■ **Document**:
•••
Lunch Report for July 5th

Mon Jul 05, 2010 8:47 am

Hey there folks,

Little early at the moment, but lunch will probably be a pork loin sandwich with swiss, likely with grotesque amounts of coffee and a side of low plasticity clay journal papers. It is hotter than I would like it to be at the moment (ambient 30-33, humidex 40) and I am busy trying to keep as much fluid in the body as I can for a cheap guy with no AC.

Anyone else as meticulous with coffee as me, no I don't roast my own like one of the previous guys (Jbo?) but I do have a manual grinder and only make it in a french press. There is a brand in Canada called Kicking Horse (from Alberta) and their coffee is amazing.

Hope all you folks had a good Independance day, I was out catching Iron Maiden in Toronto this weekend, and Canada day fireworks were for some reason after the show that night (delayed to saturday I guess?). Dream theatre opened, their sound was a bit off but man those guys can rip it up, they looked like the had a blast, shame they were only a 40 minute opener. I was kind of a expecting a bit more of a joint show than a opener/main act thing from 2 big names. Maiden was a ridiculous good time though, if I have that much energy north of 50 I will be pleased, 2 hour set, no intermission. I came away impressed with how happy Murray looks playing solos, how ridiculously energetic and awesome Dickinson is, and how the bassist from Spinal Tap was clearly modeled after Harris.

I would like to take a random stab at what inspires one to play. What makes you get up and play, to practice more, to strive to be better (if you still do)?

For me oddly new approaches and often technical players drive me to practice. I like new approaches as they open a lot of doors. Take my recent interest in chicken picking for example, am I really interested in giving in and playing country all the time? Heck no. I am more interested in stuff like John 5 and Zakk Wyldes use of chicken picking in metal. I plan to learn it , to see how I can use it to improve my music, mostly experimental. Same goes for slap/double thumb/ tapping on bass. I learn these styles more for their dynamic properties, than to actually use them stand alone. Ever picked up a style then never used it 'relevantly'?
•••
■ **Required tasks**:
a) Condense the paragraph of the lunch report that begins "Hope all you folks" into a short bulleted list that keeps its main facts.
b) Write a few more sentences that carry the lunch report on past its closing question about picking up a style and never using it relevantly.

■ **Supplied information**:
•••
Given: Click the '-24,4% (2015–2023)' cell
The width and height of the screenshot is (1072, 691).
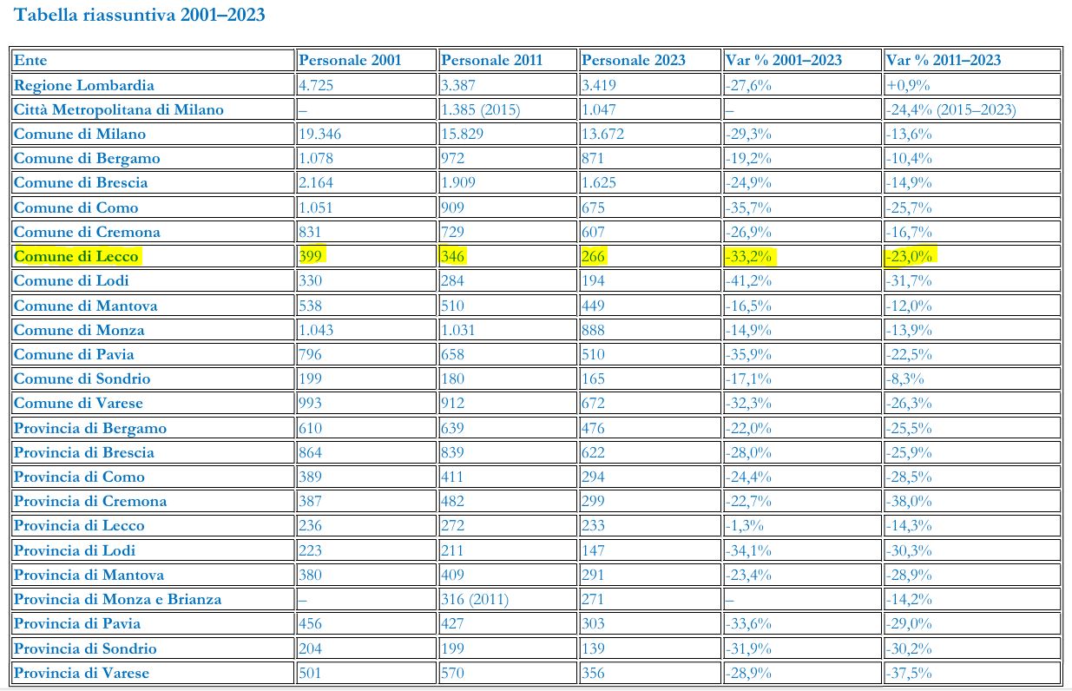Looking at the screenshot, I should [x=950, y=109].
•••
■ **Answers below**:
a)
- Hopes readers had a good Independence Day.
- Saw Iron Maiden in Toronto this weekend; the Canada Day fireworks came after the show that night, apparently delayed to Saturday.
- Dream Theater opened with slightly off sound but played brilliantly and seemed to enjoy it, though they had only 40 minutes; the writer had expected more of a joint show.
- Maiden was a great time, with a 2-hour set and no intermission, and the writer hopes to have that much energy past 50.
- Highlights: Murray looking happy during solos, Dickinson's energy, and the Spinal Tap bassist clearly modeled on Harris.

b)
The other huge motivation for me on a guitar are the shredders, people like Paul Gilbert and Joe Satriani blow my mind, so I practice their stuff, a lot. I don't really shred, and can't see myself shredding for my own enjoyment, but it is the building of melodies, quickly, the precision, finding the right notes without thinking. All that comes with practicing this style, then you step back and everything before the limit is airy and empty, very easy to play in, comfy even. I like to have that feeling to my music, the effortlessness. Hence my dedicated practice regime.


As far as my music goes, I will ween folks in slowly if they would like a listen. I will start with 2 older recordings, that I recently redid the mixes on, as I had an issue with bass levels not existing on any speakers but mine (really need a set of monitors).

The first one is here Tenderness. I wrote this one in February for valentines day for the wife. She really liked it, by far the most accessible of my songs and most standard. Nothing really experimental about it, the chord progression may be odd for some I guess.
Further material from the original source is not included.